> _Extracto de página_:
--------

No solo en las calles la violencia se vive con todas sus
letras, sino también en los hogares
Es
una verdad de Perogrullo que la infancia es una etapa
trascendental para las personas, pues es en este periodo
cuando se desarrollan los esquemas básicos para
comprender y actuar en el mundo. No obstante, pese a su
importancia para la sociedad, son pocas las políticas
públicas orientadas a brindar una sana infancia a las
niñas y niños bolivianos.
Los
elevados índices de maltrato infantil que cada año se
repiten, con tendencias al alza, son una prueba de ello.
Por ejemplo, de enero a agosto de este año la Policía
registró 1.016 casos de violencia infantil en el país.
El 70% corresponde a denuncias de violencia física,
psicológica y/o mediática dentro y fuera de los hogares;
y el restante 30% (300 casos), a abusos sexuales,
lesiones leves o graves y asesinatos.
Cuando no acaban con la muerte del infante, muchos de
estos maltratos, además de heridas físicas, dejan una
raíz de rechazo y vergüenza, cuyos frutos deterioran la
salud de los niños y les impiden mantener relaciones
sanas y duraderas, lo que a la postre deteriora su
desarrollo.
Habida cuenta de que son muchos más los casos que se
quedan tras bambalinas que los que salen a la luz, no
resulta exagerado afirmar que decenas de miles, tal vez
cientos, de menores atraviesan una infancia traumática
en el país, cuando deberían estar viviendo una de las
etapas más gratificantes de su vida. Esta lamentable
situación nos recuerda que no solo en las calles la
miseria se vive con todas sus letras, sino también en
muchos hogares. Además, se trata de un fenómeno que
tiene un alto costo para la sociedad, pues es una de las
principales causas de la inseguridad en las calles, que
compromete los niveles de cualificación y productividad
de la fuerza laboral a mediano y largo plazo, así como
la capacidad económica y productiva de un país.

--------

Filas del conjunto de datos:
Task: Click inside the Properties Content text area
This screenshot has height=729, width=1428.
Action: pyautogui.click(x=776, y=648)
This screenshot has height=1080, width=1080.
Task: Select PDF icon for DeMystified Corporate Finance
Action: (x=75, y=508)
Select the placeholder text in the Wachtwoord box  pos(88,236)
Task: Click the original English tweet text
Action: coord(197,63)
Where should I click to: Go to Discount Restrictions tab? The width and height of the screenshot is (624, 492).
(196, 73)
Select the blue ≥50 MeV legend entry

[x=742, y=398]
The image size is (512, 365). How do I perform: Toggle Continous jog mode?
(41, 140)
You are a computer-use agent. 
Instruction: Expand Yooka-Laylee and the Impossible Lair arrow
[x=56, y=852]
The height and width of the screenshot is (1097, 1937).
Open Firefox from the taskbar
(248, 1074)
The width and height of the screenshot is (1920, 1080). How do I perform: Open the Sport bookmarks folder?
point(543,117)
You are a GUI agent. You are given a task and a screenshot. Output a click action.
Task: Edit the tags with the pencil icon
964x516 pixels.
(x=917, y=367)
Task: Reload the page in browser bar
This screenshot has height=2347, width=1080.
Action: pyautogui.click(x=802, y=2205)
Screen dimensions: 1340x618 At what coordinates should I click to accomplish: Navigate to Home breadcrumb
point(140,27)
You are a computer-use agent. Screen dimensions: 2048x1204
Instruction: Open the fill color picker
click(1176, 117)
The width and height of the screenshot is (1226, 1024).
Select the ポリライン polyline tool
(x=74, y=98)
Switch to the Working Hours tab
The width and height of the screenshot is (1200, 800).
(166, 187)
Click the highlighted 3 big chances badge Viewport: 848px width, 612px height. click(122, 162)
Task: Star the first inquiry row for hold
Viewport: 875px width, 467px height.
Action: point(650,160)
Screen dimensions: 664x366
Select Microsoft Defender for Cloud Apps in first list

--------

> _Tarea requerida 1_:
Enumera los tipos de violencia que, según el texto sobre el maltrato infantil, abarcan las denuncias que forman el 70% de los casos registrados por la Policía.
> _Tarea requerida 2_:
Devuelve sin cambios el fragmento del texto sobre el maltrato infantil que va desde "No solo en las calles la violencia" hasta "prueba de ello.", ambos incluidos.

> _Respuesta completa 1_:
Violencia física, violencia psicológica y violencia mediática.

> _Respuesta completa 2_:
No solo en las calles la violencia se vive con todas sus
letras, sino también en los hogares
Es
una verdad de Perogrullo que la infancia es una etapa
trascendental para las personas, pues es en este periodo
cuando se desarrollan los esquemas básicos para
comprender y actuar en el mundo. No obstante, pese a su
importancia para la sociedad, son pocas las políticas
públicas orientadas a brindar una sana infancia a las
niñas y niños bolivianos.
Los
elevados índices de maltrato infantil que cada año se
repiten, con tendencias al alza, son una prueba de ello.